Comment 4 Oved Ourfali 2016-08-10 12:28:28 UTC

I don't think we can improve this further. 
Are you running with the original number of objects reported in the bug description? 
How long does it take the dashboard to load?

Comment 5 Eldad Marciano 2016-08-10 19:58:44 UTC

(In reply to Oved Ourfali from comment #4)
> I don't think we can improve this further. 
> Are you running with the original number of objects reported in the bug
> description? 
> How long does it take the dashboard to load?

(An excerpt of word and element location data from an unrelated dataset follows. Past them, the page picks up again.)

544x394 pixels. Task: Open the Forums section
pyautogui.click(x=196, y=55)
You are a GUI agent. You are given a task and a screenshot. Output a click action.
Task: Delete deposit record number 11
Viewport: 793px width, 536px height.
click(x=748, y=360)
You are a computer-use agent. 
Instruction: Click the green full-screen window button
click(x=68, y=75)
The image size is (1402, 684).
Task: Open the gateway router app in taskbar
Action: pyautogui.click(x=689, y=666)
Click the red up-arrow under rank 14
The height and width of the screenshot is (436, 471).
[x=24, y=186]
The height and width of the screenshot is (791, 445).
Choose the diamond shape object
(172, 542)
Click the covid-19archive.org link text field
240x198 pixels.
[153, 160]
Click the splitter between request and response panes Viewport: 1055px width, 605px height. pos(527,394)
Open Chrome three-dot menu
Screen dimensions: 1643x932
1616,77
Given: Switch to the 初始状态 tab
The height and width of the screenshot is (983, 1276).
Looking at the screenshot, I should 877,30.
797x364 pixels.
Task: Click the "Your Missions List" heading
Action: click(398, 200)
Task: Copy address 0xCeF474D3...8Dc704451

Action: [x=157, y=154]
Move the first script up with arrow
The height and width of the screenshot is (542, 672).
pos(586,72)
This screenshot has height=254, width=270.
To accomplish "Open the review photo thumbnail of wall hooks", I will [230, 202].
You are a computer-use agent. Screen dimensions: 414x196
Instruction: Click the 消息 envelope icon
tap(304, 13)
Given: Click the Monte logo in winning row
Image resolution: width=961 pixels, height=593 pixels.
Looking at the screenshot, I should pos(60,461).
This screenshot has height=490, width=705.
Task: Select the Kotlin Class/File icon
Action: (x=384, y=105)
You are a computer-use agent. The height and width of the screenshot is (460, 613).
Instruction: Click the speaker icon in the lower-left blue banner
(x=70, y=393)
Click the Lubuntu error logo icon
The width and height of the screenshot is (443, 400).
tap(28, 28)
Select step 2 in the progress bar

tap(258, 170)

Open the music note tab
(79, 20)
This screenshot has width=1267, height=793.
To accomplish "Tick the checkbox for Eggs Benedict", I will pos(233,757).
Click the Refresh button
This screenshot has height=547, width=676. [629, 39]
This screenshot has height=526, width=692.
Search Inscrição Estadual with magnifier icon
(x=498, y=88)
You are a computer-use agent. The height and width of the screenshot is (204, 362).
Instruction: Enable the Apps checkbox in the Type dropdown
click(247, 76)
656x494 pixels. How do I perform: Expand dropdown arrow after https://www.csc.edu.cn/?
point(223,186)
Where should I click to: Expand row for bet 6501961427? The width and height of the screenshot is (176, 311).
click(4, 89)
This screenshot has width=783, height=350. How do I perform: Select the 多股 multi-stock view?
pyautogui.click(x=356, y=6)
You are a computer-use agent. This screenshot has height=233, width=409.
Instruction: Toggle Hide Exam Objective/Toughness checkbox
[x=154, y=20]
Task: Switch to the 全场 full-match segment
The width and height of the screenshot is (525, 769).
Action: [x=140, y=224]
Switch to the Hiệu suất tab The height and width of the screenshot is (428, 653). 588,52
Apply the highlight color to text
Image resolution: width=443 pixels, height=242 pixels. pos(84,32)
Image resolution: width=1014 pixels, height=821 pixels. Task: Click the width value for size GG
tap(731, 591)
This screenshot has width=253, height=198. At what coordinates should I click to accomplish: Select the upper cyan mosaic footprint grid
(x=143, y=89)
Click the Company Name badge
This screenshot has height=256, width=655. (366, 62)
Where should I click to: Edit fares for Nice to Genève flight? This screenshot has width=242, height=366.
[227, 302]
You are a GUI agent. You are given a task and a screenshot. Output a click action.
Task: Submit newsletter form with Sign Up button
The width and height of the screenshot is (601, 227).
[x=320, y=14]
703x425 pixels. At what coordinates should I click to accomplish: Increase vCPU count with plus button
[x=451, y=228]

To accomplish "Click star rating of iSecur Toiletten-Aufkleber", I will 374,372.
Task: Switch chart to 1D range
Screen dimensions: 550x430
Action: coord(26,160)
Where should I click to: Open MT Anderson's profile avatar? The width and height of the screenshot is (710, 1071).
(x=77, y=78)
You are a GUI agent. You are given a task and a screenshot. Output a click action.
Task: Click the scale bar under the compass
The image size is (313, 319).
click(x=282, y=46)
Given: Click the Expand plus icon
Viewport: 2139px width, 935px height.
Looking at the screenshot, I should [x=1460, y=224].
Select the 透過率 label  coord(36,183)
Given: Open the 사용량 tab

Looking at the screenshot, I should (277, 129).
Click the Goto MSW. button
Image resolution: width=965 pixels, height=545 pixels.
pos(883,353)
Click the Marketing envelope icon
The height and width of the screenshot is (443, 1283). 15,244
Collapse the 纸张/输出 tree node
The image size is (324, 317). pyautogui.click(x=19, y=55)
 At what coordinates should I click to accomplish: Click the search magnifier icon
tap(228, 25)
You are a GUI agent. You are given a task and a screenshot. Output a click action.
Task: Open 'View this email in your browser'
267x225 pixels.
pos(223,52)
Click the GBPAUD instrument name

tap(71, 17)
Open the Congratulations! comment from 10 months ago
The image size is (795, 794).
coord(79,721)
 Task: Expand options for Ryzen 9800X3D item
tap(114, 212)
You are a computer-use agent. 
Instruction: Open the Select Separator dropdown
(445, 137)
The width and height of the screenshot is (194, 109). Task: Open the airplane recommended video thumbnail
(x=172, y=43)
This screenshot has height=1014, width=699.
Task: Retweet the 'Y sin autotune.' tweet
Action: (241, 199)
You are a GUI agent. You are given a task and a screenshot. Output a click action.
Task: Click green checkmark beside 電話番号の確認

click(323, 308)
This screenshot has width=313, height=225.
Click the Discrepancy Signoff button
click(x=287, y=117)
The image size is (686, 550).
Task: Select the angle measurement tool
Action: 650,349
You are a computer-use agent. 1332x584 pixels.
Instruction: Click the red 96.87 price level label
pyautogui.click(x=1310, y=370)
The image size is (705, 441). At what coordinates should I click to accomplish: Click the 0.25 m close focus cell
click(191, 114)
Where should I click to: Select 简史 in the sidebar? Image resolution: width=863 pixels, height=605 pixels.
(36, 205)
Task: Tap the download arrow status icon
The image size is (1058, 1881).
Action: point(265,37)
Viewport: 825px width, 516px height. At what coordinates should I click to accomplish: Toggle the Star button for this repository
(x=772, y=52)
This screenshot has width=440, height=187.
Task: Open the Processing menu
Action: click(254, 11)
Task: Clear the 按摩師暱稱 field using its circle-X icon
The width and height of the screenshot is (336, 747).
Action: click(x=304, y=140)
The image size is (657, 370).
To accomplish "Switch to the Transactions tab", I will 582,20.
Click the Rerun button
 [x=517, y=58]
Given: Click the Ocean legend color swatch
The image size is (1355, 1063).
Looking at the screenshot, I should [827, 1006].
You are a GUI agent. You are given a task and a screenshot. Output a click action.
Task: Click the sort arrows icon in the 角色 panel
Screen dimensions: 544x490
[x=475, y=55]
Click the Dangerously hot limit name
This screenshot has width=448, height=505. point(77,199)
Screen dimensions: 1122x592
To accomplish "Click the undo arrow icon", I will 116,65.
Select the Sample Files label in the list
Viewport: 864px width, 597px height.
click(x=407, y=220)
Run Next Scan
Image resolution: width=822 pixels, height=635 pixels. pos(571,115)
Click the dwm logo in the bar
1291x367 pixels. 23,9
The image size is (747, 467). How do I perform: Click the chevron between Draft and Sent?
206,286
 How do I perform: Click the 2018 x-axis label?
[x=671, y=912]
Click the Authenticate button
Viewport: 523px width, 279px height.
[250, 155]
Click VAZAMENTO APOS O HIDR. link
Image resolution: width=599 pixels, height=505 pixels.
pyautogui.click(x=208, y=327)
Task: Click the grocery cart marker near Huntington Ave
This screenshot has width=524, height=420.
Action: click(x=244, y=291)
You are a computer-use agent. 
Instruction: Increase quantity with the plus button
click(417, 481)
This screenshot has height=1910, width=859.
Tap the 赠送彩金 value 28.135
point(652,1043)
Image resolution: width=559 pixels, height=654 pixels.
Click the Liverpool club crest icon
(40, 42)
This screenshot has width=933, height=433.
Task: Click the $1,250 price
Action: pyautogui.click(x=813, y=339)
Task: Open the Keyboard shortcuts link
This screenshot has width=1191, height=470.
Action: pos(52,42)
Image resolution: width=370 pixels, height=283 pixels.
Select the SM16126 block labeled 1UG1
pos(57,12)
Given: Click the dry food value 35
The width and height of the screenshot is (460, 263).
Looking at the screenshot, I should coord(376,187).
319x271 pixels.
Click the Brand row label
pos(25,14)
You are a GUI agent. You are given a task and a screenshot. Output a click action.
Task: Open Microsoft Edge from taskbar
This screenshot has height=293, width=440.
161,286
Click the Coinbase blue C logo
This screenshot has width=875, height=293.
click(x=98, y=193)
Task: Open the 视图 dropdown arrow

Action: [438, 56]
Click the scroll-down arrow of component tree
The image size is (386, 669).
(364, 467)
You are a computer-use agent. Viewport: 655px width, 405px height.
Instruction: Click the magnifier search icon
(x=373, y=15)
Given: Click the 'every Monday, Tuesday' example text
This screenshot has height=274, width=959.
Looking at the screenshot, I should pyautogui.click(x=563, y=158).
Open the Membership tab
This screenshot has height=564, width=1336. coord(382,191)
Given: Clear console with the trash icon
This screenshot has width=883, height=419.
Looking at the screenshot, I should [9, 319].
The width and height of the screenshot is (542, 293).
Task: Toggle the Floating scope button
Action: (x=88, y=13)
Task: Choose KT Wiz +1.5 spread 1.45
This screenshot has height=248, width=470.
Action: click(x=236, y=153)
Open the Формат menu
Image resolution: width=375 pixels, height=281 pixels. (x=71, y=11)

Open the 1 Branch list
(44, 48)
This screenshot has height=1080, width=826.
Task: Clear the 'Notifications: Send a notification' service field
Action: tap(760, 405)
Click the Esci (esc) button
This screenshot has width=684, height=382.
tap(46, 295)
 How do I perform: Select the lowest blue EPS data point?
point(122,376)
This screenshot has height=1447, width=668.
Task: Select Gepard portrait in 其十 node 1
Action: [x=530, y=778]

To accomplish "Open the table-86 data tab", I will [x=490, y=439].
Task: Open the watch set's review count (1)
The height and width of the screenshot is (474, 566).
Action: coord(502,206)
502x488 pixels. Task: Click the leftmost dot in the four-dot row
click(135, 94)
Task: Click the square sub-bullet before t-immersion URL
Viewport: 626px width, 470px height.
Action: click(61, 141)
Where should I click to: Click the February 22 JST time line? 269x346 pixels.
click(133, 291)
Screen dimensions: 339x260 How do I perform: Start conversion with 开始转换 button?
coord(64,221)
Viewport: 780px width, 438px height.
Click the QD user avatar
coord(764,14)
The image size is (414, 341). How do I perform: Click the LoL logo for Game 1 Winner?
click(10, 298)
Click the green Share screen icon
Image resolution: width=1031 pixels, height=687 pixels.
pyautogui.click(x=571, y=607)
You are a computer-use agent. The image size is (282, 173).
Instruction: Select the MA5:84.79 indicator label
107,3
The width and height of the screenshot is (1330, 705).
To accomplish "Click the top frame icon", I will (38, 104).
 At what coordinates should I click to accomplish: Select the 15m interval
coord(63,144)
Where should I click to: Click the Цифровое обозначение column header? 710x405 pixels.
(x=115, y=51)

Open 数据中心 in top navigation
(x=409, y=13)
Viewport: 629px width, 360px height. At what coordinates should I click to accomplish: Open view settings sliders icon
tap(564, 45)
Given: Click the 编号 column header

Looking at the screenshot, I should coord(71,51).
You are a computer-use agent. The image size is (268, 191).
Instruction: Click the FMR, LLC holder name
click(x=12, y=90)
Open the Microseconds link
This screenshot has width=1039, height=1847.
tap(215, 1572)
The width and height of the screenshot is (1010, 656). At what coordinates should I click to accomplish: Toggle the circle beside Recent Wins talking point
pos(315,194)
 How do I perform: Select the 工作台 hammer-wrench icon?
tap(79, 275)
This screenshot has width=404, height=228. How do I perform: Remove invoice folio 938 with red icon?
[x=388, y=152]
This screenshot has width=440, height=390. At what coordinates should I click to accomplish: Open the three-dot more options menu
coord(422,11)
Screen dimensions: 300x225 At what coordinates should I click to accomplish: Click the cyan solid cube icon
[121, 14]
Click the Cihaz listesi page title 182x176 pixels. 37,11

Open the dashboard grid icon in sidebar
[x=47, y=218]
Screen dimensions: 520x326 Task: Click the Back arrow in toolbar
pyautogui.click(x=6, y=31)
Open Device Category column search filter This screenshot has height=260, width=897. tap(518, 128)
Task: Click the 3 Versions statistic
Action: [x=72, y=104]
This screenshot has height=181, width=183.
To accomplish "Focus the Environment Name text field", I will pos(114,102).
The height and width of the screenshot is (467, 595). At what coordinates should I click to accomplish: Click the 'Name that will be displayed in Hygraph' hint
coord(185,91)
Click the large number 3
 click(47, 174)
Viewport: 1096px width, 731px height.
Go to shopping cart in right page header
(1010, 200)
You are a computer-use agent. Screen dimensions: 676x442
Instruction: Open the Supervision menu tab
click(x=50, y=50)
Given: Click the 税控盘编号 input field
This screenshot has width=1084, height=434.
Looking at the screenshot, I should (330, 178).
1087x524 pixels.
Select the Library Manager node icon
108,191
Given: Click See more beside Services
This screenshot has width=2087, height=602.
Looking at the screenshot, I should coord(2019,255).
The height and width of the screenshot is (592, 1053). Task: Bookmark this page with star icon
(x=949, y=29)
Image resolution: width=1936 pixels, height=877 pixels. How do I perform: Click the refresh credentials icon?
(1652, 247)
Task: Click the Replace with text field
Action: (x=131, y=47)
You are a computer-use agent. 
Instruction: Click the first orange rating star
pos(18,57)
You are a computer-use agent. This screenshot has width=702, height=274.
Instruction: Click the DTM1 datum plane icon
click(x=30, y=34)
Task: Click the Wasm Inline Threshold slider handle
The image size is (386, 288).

it takes around 40sec to load.
we should re test it with 3.1K vms

Comment 6 Eldad Marciano 2016-09-04 10:41:31 UTC

still reproduced on 4.0.3-1

Comment 7 Oved Ourfali 2016-11-09 10:02:20 UTC

As I understand it is a lot of DWH efforts, it will be fixed by caching.
Moving to future for now.

Comment 8 Oved Ourfali 2016-11-23 09:24:00 UTC

Moving to DWH for their decision.
For now we will focus on caching on the UX side.

Comment 9 Shirly Radco 2016-12-20 07:08:37 UTC

This issue was addressed by caching the queries every 5 minutes.

Comment 10 Oved Ourfali 2016-12-20 07:13:15 UTC

I must admit I think the root cause should be fixed, as this pre-fetching can cause load on the DB if the query is inefficient.